The family of Hildegard Herz has been active in Reno business circles since 1885 when her father, Carl Herz, co-founded R. Herz & Bros. Jewelers. Born in 1894, she was raised in the Herz family home just north of the Lake Mansion which was located at the corner of South Virginia Street and California Avenue. The artist, known to friends and professionally as Hilda, attended Reno schools. She graduated from the University of Nevada in 1919. As an undergraduate, she studied painting and drawing with professor Kate Lewers, the sole instructor in the art department. Herz was a founding member of Phi Beta Phi, a sorority on the university campus.
While still a student, Herz became acquainted with San Francisco teacher and watercolorist Lorenzo P. Latimer (1857-1941), who arrived in Reno in 1916 following an interval of painting at Fallen Leaf Lake near Lake Tahoe. Latimer traveled to Reno each fall thereafter for nineteen years, offering instruction and developing a cadre of pupils who remained loyal to him and his approach to painting. In 1921, a group named after the artist was established, and Herz was one of the charter members of this Latimer Club, an organization that remains active to this day.
Herz also studied with Craig Sheppard (1913-1978) at the University of Nevada, took workshops offered by noted painter Elliot O’Hara (1896-1977), and enrolled in woodblock printing classes with noted printmaker William S. Rice (1973-1963), whose approach was derived from Japanese Ukiyo-e prints.

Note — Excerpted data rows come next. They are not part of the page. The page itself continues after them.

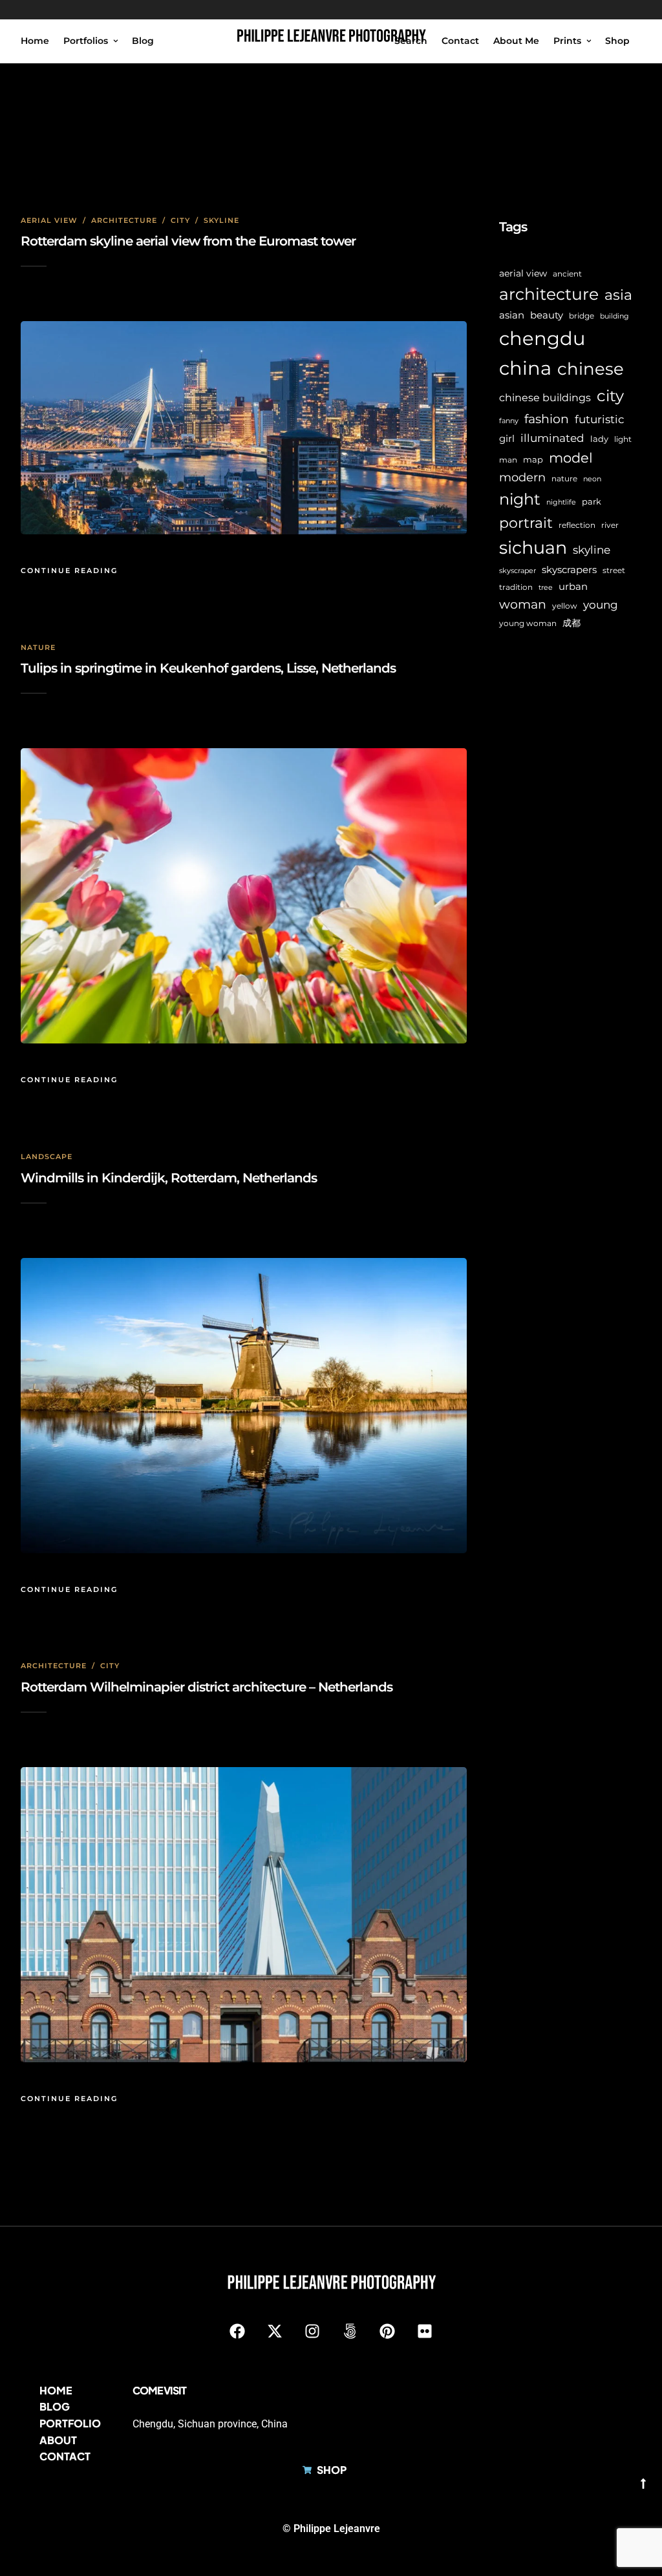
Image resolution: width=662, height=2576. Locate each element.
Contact (460, 41)
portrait (526, 522)
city (610, 395)
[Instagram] (312, 2331)
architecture (549, 294)
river (610, 525)
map (533, 459)
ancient (567, 273)
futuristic (600, 419)
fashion (546, 418)
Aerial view (49, 220)
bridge (581, 315)
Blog (143, 41)
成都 (571, 623)
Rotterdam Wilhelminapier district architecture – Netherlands (206, 1687)
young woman (528, 623)
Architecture (124, 220)
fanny (508, 421)
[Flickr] (424, 2331)
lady (599, 439)
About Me (516, 41)
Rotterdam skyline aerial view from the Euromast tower (188, 241)
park (591, 501)
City (180, 220)
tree (546, 587)
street (614, 570)
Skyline (221, 220)
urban (573, 586)
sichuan (533, 547)
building (614, 316)
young (600, 604)
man (508, 460)
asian (511, 315)
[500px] (349, 2331)
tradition (516, 587)
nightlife (561, 502)
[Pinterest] (387, 2331)
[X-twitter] (274, 2331)
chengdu (542, 338)
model (571, 458)
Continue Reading (69, 570)
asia (618, 295)
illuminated (552, 438)
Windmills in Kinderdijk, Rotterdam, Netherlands (169, 1178)
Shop (617, 41)
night (519, 499)
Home (35, 41)
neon (592, 479)
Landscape (46, 1156)
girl (507, 438)
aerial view (523, 273)
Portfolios (85, 41)
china (525, 368)
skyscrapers (569, 569)
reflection (577, 525)
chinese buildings (545, 398)
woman (522, 604)
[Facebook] (237, 2331)
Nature (38, 647)
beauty (546, 315)
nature (564, 478)
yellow (564, 606)
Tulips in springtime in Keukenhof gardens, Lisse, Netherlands (208, 668)
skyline (591, 549)
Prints (567, 41)
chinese (590, 369)
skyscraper (517, 571)
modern (522, 477)
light (623, 439)
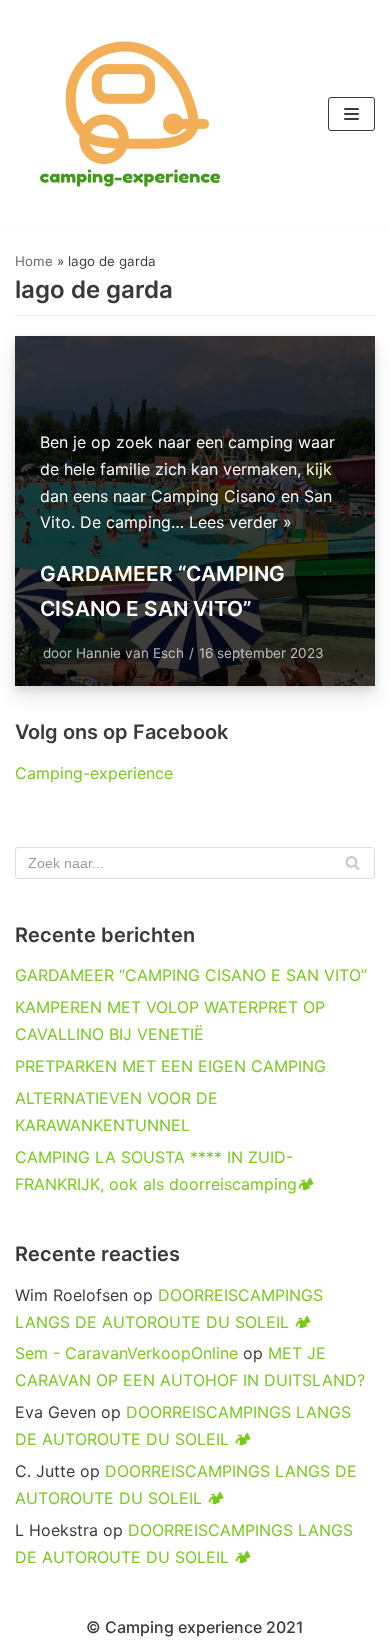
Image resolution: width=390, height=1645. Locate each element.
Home (34, 261)
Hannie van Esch (130, 653)
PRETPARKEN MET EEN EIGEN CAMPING (170, 1066)
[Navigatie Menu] (351, 114)
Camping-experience (94, 773)
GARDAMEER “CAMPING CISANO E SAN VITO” (191, 975)
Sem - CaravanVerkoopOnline (126, 1353)
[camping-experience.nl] (130, 113)
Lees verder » (240, 522)
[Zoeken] (352, 863)
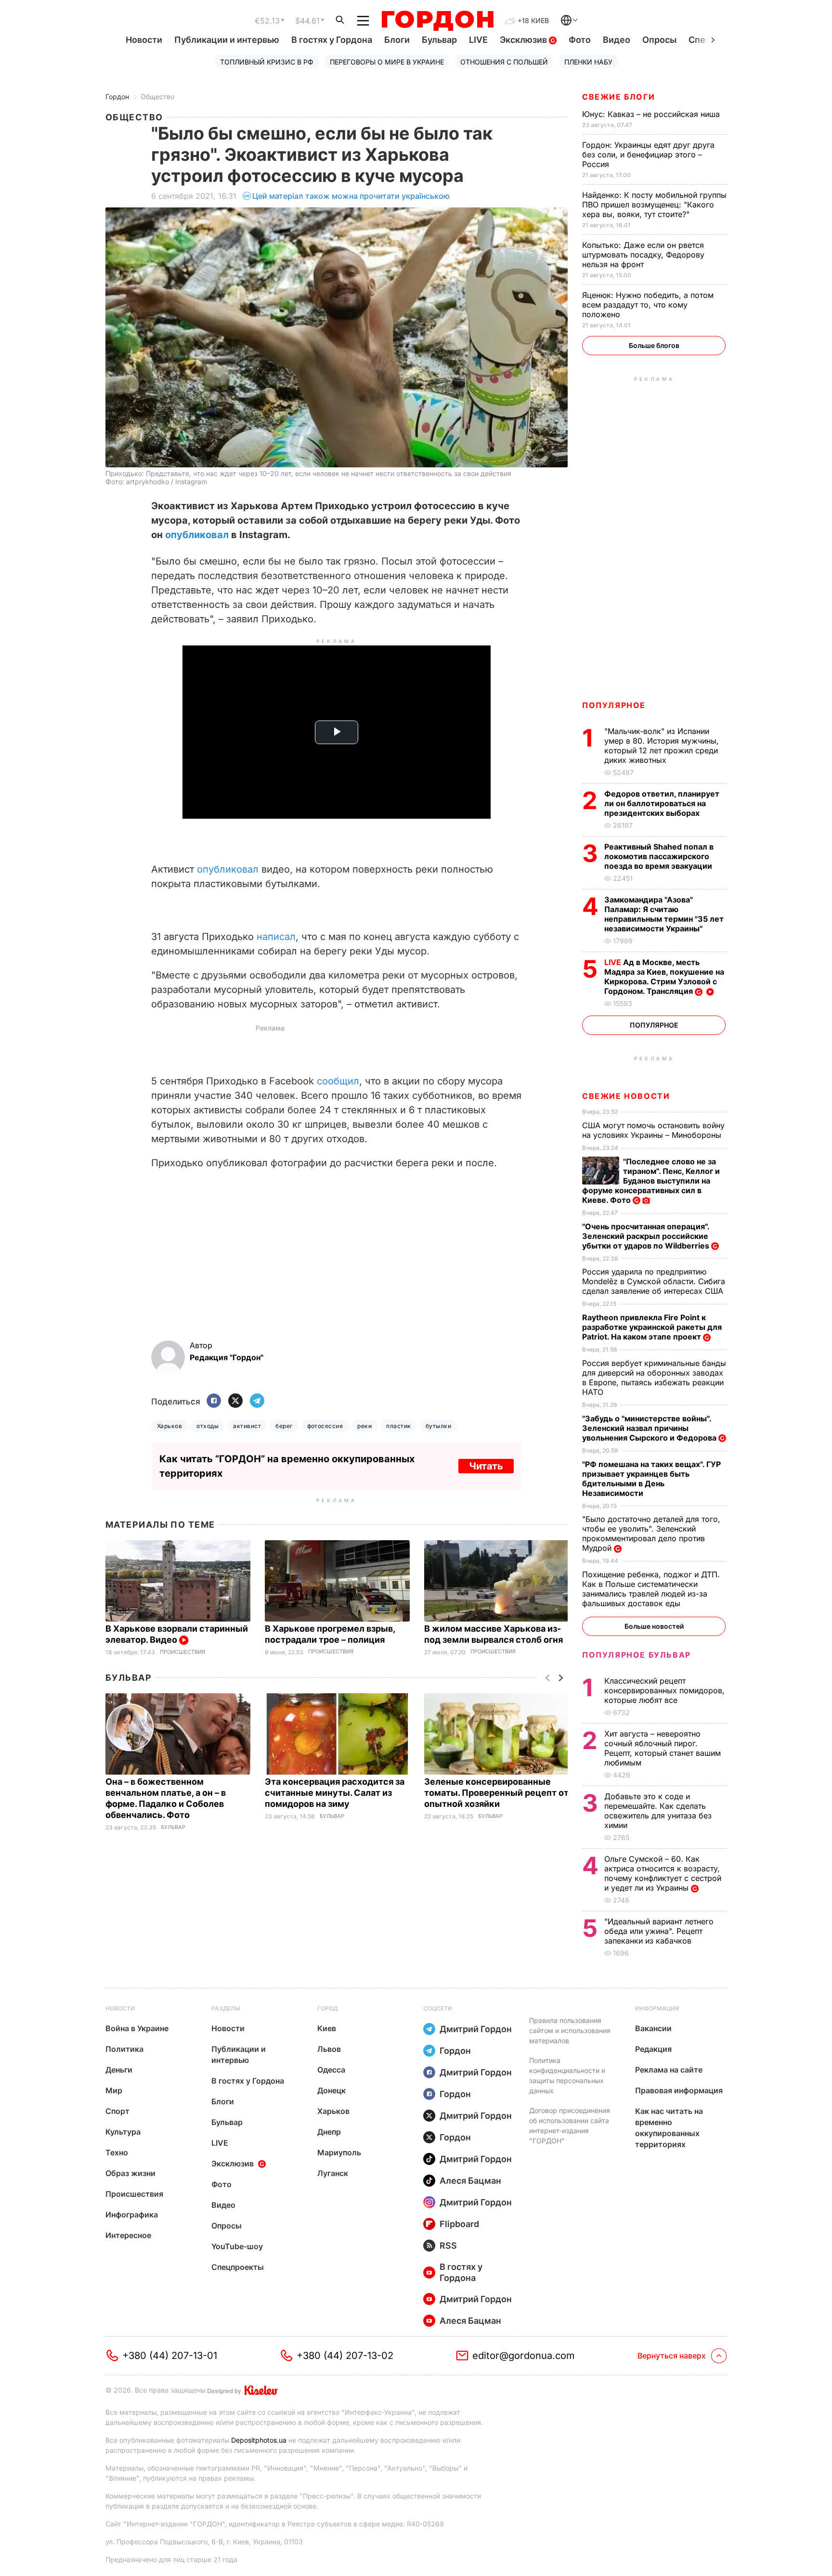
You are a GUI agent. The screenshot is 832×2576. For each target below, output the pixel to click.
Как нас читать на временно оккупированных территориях (669, 2127)
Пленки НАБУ (588, 62)
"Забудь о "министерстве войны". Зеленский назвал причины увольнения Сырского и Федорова (650, 1428)
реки (364, 1426)
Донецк (331, 2090)
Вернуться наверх (671, 2355)
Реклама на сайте (668, 2069)
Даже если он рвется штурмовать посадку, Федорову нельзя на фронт (643, 254)
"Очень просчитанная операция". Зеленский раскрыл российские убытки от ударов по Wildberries (646, 1236)
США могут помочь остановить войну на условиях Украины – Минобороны (653, 1130)
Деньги (118, 2069)
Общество (157, 96)
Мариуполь (339, 2152)
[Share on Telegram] (257, 1401)
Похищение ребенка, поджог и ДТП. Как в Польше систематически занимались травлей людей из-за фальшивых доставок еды (651, 1589)
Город (327, 2008)
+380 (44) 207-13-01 (169, 2355)
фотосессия (325, 1426)
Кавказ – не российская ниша (652, 114)
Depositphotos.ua (258, 2440)
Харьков (169, 1426)
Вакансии (653, 2028)
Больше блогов (654, 345)
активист (247, 1426)
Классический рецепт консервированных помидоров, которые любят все (664, 1690)
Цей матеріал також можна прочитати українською (351, 196)
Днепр (329, 2132)
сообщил (338, 1081)
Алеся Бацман (470, 2181)
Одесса (331, 2069)
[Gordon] (437, 20)
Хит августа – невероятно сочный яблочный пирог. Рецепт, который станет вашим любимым (662, 1748)
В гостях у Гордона (331, 40)
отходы (207, 1426)
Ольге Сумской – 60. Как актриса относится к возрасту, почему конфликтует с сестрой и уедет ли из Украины (662, 1873)
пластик (398, 1426)
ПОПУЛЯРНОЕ (614, 705)
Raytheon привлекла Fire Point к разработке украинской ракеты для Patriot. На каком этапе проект (652, 1327)
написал (275, 936)
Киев (326, 2028)
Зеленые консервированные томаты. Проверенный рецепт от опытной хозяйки (496, 1793)
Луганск (332, 2173)
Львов (329, 2049)
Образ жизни (130, 2173)
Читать (486, 1466)
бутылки (438, 1426)
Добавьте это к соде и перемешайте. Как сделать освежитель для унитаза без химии (658, 1810)
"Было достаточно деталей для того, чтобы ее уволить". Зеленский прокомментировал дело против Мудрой (651, 1533)
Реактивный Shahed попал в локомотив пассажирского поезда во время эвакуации (659, 856)
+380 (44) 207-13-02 (345, 2355)
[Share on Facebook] (214, 1401)
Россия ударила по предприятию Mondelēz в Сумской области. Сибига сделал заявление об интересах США (654, 1281)
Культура (123, 2132)
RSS (448, 2246)
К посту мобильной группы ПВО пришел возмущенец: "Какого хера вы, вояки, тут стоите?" (654, 204)
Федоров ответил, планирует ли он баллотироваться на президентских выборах (661, 803)
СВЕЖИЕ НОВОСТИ (626, 1096)
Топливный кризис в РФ (266, 62)
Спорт (117, 2111)
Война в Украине (137, 2028)
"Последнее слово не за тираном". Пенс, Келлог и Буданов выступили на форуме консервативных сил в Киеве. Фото (651, 1181)
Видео (616, 40)
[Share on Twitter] (235, 1401)
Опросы (659, 40)
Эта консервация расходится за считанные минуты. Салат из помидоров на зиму (334, 1793)
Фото (580, 40)
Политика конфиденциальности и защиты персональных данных (567, 2075)
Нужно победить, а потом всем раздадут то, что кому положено (648, 304)
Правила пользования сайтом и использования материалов (570, 2030)
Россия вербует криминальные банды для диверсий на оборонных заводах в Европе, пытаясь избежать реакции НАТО (654, 1377)
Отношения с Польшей (504, 62)
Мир (113, 2090)
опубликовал (197, 535)
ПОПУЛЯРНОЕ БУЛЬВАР (636, 1655)
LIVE (478, 40)
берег (283, 1426)
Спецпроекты (237, 2267)
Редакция (653, 2049)
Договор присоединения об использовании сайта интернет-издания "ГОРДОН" (569, 2125)
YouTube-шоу (237, 2246)
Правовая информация (679, 2090)
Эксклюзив (524, 40)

Unmarried and an avid traveler, Herz spent 1910-1914 traveling through Europe with an extended stay in Dresden, Germany. She returned to France and Germany in 1929. In 1956, Herz took a trip around the world. She could be seen on painting field trips around Reno well into her eighties, magnifying glass in hand, attempting to get things just right. Her style of watercolor painting could best be described as traditional with in-focus treatment of objects in the foreground and soft cool washes to describe distance vistas. Herz died in 1979.